Riverdale Railway Station was located on De Grassi Street just north of Queen Street East in Toronto, Ontario, Canada. Constructed by the Grand Trunk Railway (GTR) in 1896 as "Queen East Station", on what is now the Lakeshore East line, the station was renamed "Riverdale Station" in 1907. The Canadian National Railway (CNR) took over the station in 1923, when they absorbed the Grand Trunk Railway. CNR discontinued passenger train service at the station in 1932, later for commercial use and demolished the building in 1974.

==History==
The station was originally built at grade, with a level crossing at Queen Street. This level crossing was considered very dangerous and on November 17, 1904, a collision here between a Toronto Railway Company streetcar and a GTR freight train killed three people and injured seventeen.

Construction began in 1925 on the Toronto Grade Separation project which was completed in 1930. The rebuilding of this eastern approach, beyond the Toronto Terminals Railway limit, eliminated the level crossing.

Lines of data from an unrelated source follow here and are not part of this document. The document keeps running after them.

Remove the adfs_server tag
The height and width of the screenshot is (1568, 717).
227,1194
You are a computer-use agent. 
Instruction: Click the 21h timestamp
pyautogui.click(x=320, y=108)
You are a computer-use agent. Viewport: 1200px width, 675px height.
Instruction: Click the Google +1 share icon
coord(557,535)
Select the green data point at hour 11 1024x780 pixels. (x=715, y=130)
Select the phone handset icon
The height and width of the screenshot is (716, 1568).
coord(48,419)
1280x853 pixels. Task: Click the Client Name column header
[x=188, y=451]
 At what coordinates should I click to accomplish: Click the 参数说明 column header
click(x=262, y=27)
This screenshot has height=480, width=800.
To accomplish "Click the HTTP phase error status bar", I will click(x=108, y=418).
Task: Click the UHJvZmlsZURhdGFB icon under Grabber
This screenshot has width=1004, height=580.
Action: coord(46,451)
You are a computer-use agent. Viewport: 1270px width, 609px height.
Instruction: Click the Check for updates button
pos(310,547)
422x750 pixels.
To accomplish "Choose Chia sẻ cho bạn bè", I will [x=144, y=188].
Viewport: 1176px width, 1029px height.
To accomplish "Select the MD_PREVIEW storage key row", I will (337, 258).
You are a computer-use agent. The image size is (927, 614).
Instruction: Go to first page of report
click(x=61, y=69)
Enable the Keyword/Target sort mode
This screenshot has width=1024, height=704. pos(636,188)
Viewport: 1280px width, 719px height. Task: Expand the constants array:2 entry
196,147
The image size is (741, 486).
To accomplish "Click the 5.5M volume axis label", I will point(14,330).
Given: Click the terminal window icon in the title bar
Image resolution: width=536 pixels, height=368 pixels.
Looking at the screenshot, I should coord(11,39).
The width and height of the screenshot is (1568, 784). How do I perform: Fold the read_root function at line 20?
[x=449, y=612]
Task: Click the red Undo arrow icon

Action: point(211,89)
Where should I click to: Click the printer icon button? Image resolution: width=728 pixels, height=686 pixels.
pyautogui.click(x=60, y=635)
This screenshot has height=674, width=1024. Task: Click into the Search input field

The station had to be moved northwest to accommodate construction of the Queen Street overpass.

The last site of the station building is now part of City of Toronto's Bruce Mackey Park, (formerly Wardell Parkette) which runs along the westerly side of the railway tracks, between Queen and Dundas Streets.

Plans to build a GO Station at this location were discussed as part of Metrolinx's 2014 Yonge Relief Network Study. The proposed SmartTrack plan, raised during the 2014 Toronto Mayoral Election, would also have built a station here, where GO Transit's Stouffville commuter service crosses Queen Street. A subway station on the under-construction Ontario Line is located just southwest of the final (1920s) Riverdale station location.